Financial Daily from THE HINDU group of publications
Friday, Sep 12, 2003
Agri-Biz & Commodities - WTO
India for rectifying distortions in world farm trade
Cancun , Sept. 11
INDIA on Wednesday said the commitment by the developed countries to rectify distortion in world agriculture through their hefty subsidy policies to their farmers alone hold the key to resolving the differences among the WTO members.
In a forcible statement at the opening day of the plenary session here, the Indian Commerce and Industry Minister, Mr Arun Jaitley, said the plight of farmers in developing countries was directly linked to the level and kind of subsidy extended to the farming sector in the advanced countries.
"It is no surprise that over the past few years, agricultural exports from developing countries to developed countries grew at just half the rate they did to other developing countries," Mr Jaitley said, adding "the agriculture subsidies provided by OECD countries are more than six times what they spend on official development assistance for developing countries."
OECD governments support sugar producers at the rate of $6.4 billion annually a sum nearly equal to all developing country exports.

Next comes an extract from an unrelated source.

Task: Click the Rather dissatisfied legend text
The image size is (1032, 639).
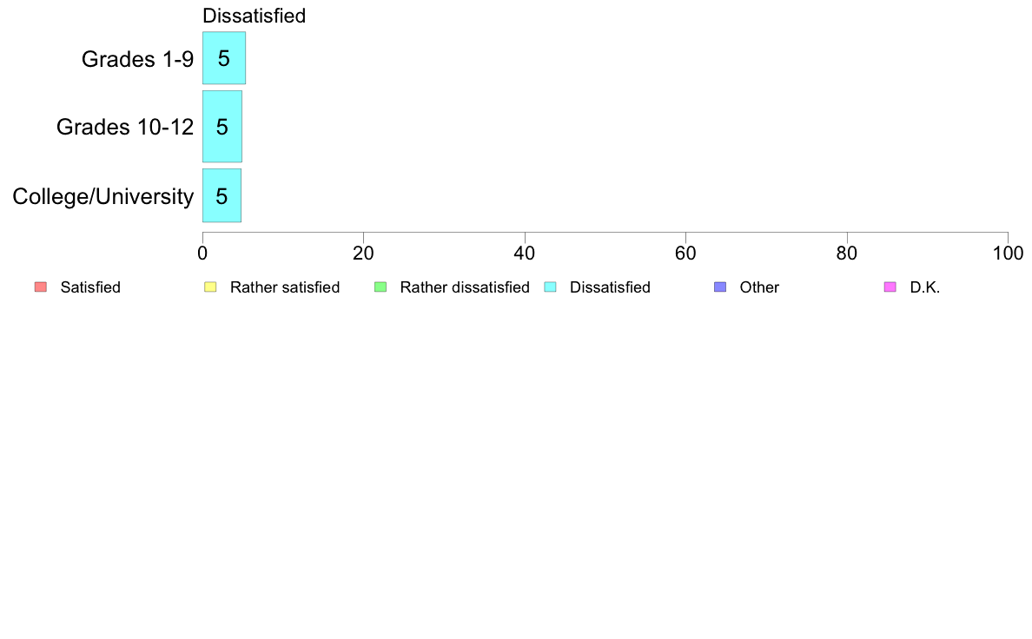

Subsidies to cotton grower in a developed country totalled $3.7 billion last year, which is thrice that country's foreign aid to Africa. While the net effect of subsidising agriculture in advanced countries at the expense of products of the relatively poor in developing countries was to aggravate global income inequalities, developing countries on the other hand were being asked to liberalise their agriculture against all canons of "equity, justice and fair play", he said.
Mr Jaitley said it would be difficult to agree to negotiations which could potentially place at high risk the very livelihood of 650 million people in India, who are solely dependent on agriculture, he said. "The legitimate concerns of billions of farmers in developing countries for whom agriculture means survival and not commercial operation, cannot be sacrificed to subserve agri-business profits of a few millions elsewhere sustained through $1 billion subsidies each day in the OECD countries," Mr.Jaitley asserted.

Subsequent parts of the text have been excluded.